[Exercise objective]
What lines in the records below contain the string "click"? Copy every one.

[Data provided]

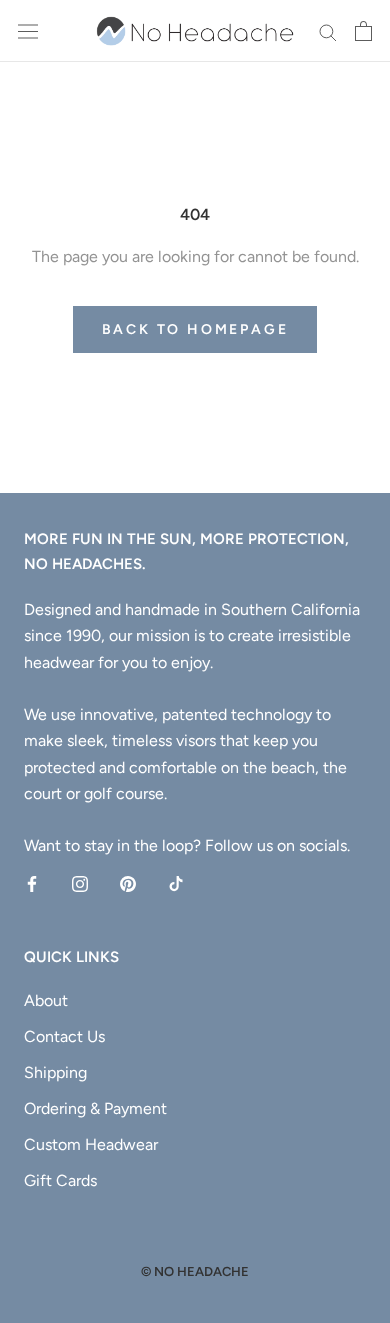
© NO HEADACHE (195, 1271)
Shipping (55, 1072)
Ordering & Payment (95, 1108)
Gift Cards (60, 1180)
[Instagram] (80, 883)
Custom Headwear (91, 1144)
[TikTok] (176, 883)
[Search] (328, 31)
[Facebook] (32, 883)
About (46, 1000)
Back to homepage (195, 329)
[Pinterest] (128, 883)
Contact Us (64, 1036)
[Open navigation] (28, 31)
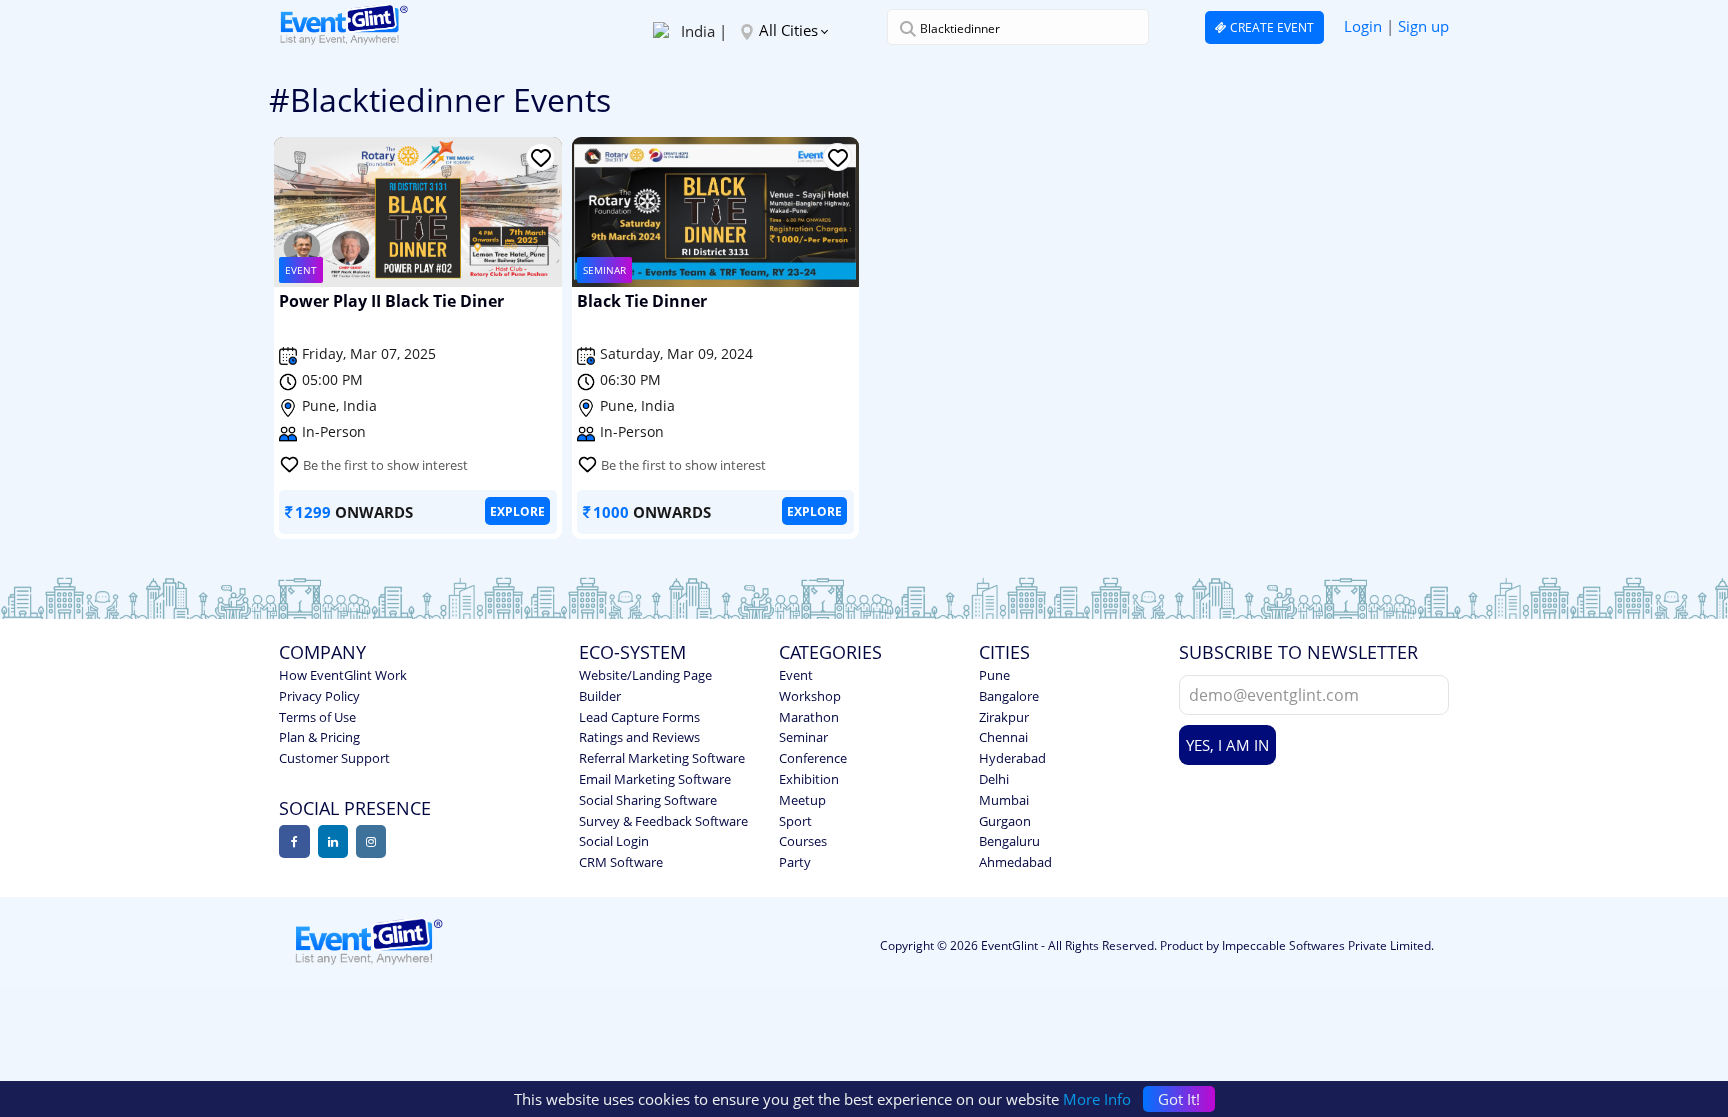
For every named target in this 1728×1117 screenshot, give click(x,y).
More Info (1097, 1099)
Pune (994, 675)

[/Data provided]
[Data provided]

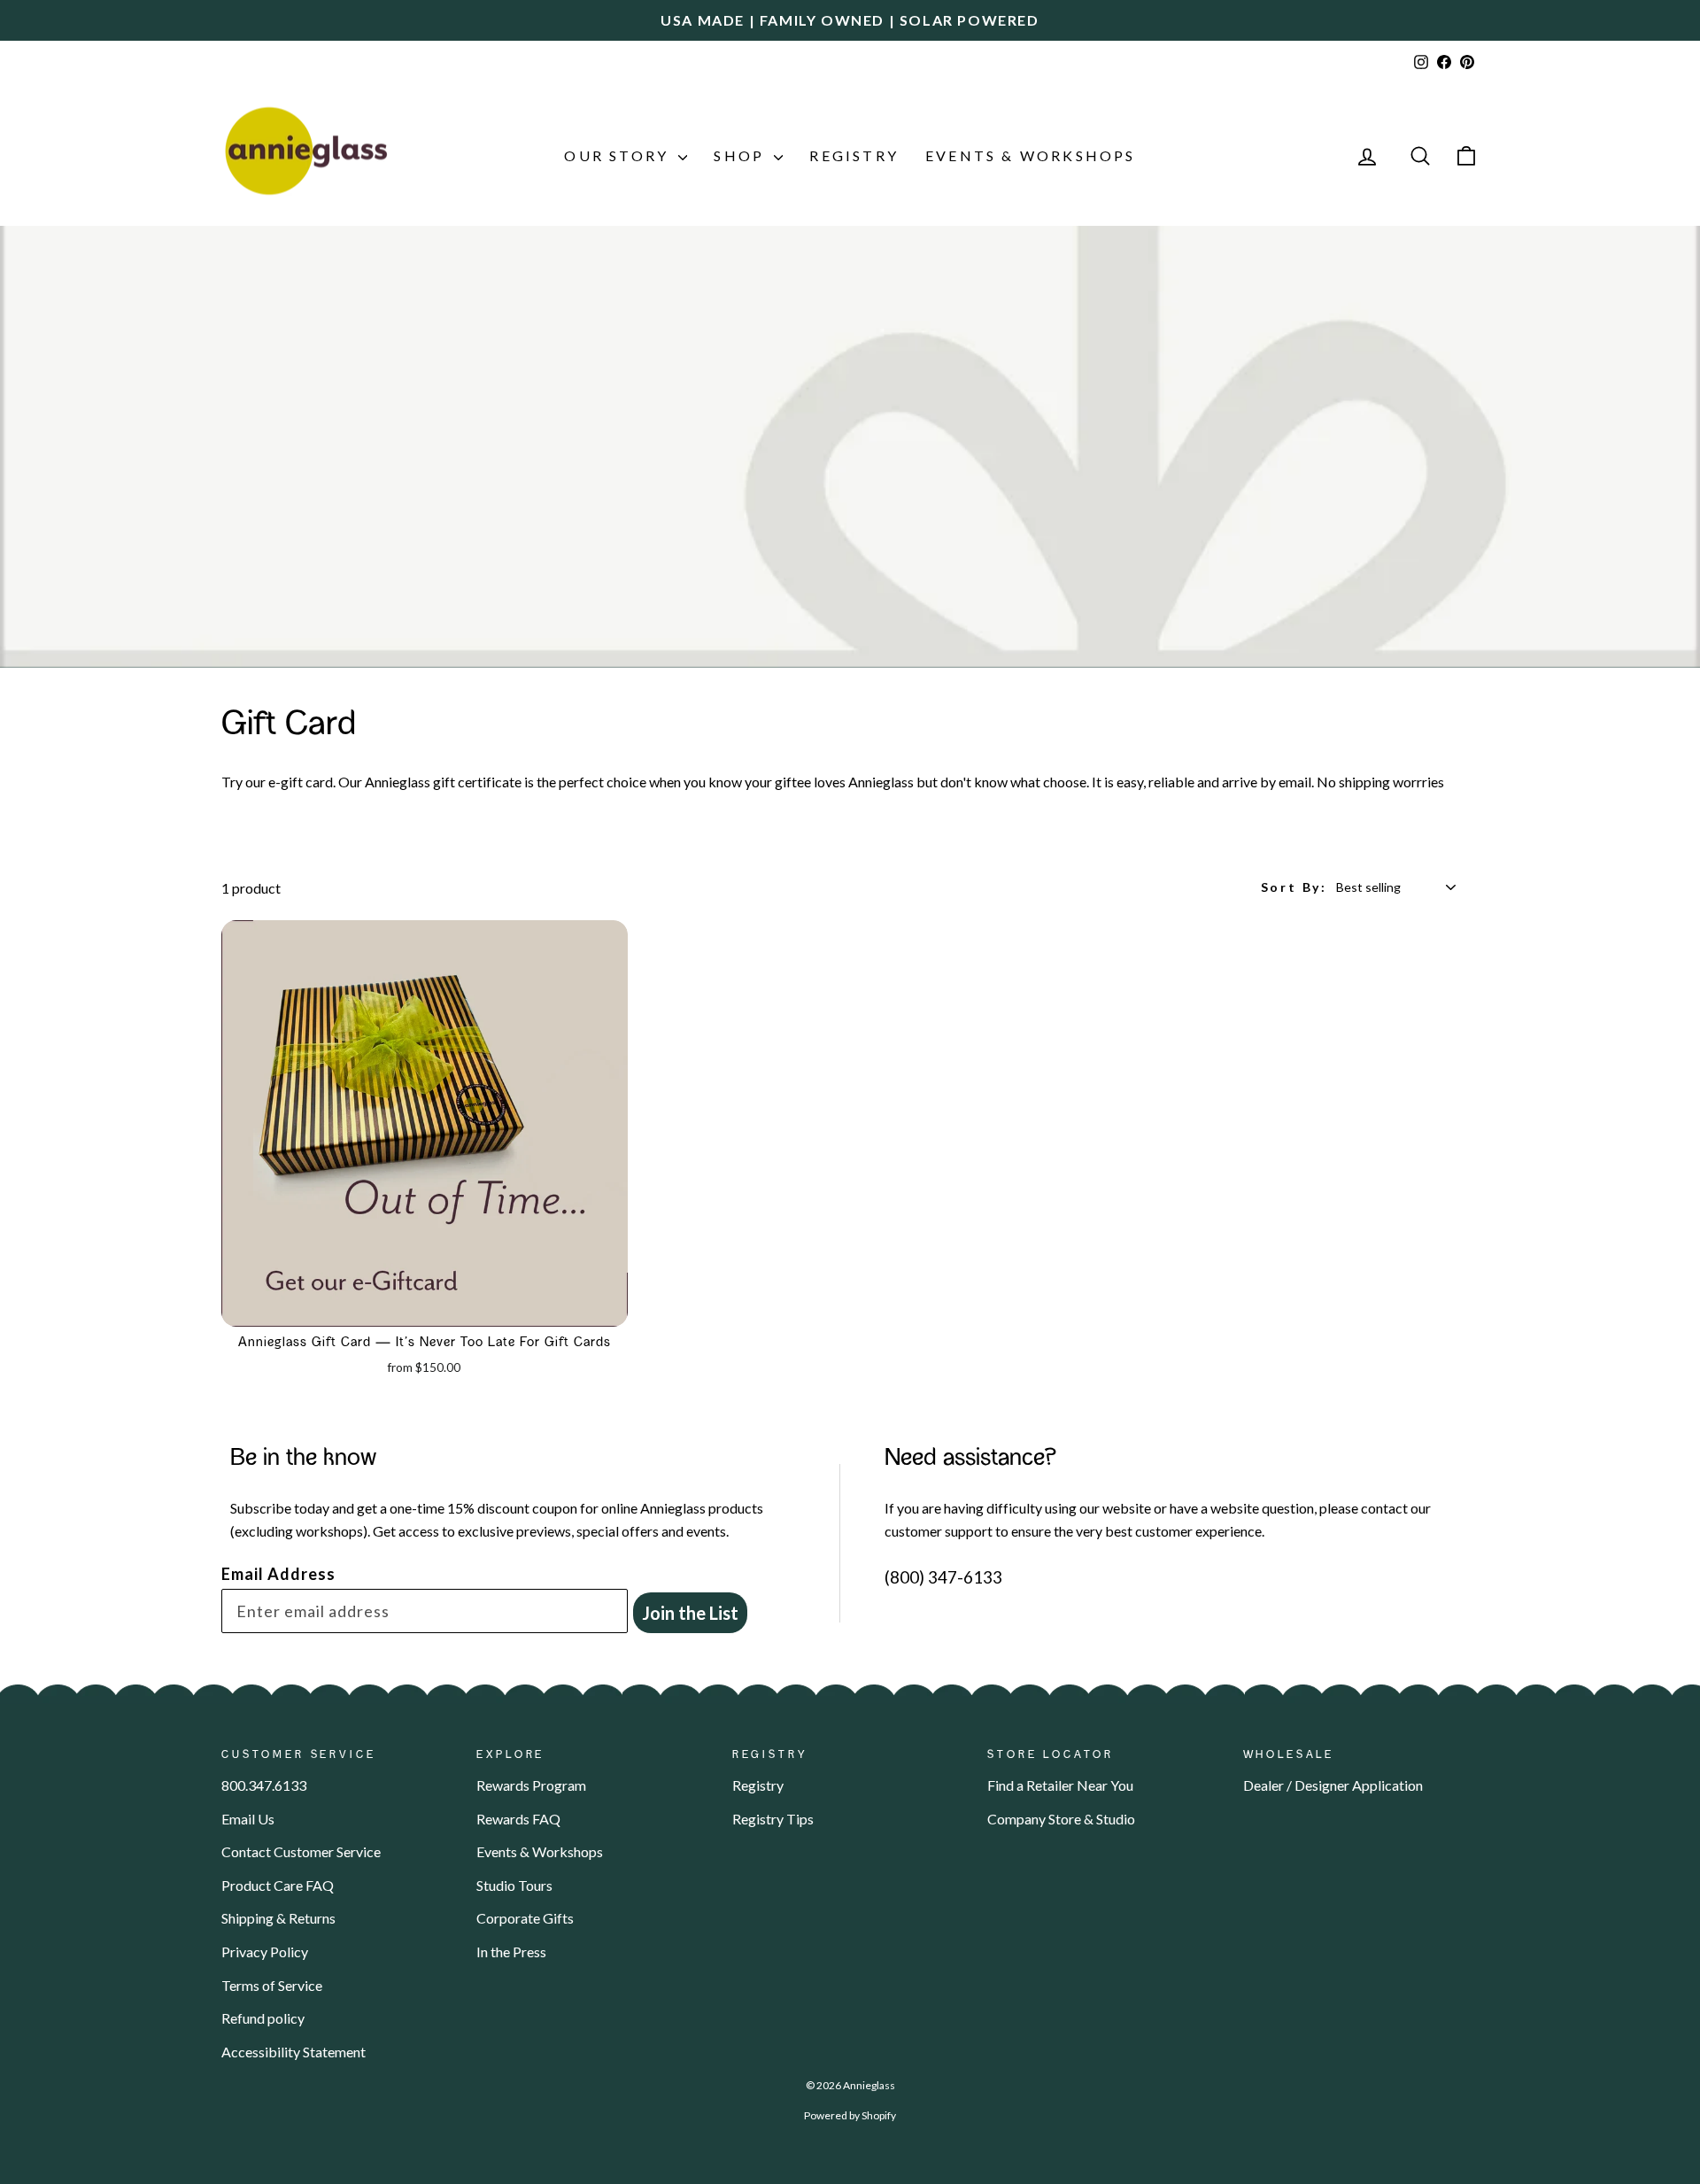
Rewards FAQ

[/Data provided]
[Data provided]

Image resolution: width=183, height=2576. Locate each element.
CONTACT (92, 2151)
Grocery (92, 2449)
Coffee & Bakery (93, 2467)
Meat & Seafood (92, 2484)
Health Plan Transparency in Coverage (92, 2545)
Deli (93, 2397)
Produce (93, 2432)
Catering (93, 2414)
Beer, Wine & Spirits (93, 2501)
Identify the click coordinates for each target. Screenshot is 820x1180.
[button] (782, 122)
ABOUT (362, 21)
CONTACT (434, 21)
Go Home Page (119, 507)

[/Data provided]

[Your response]
For every named target in this 1728×1117 screenshot, give click(x,y).
Identify the click coordinates for each target. Screenshot is 820x1180.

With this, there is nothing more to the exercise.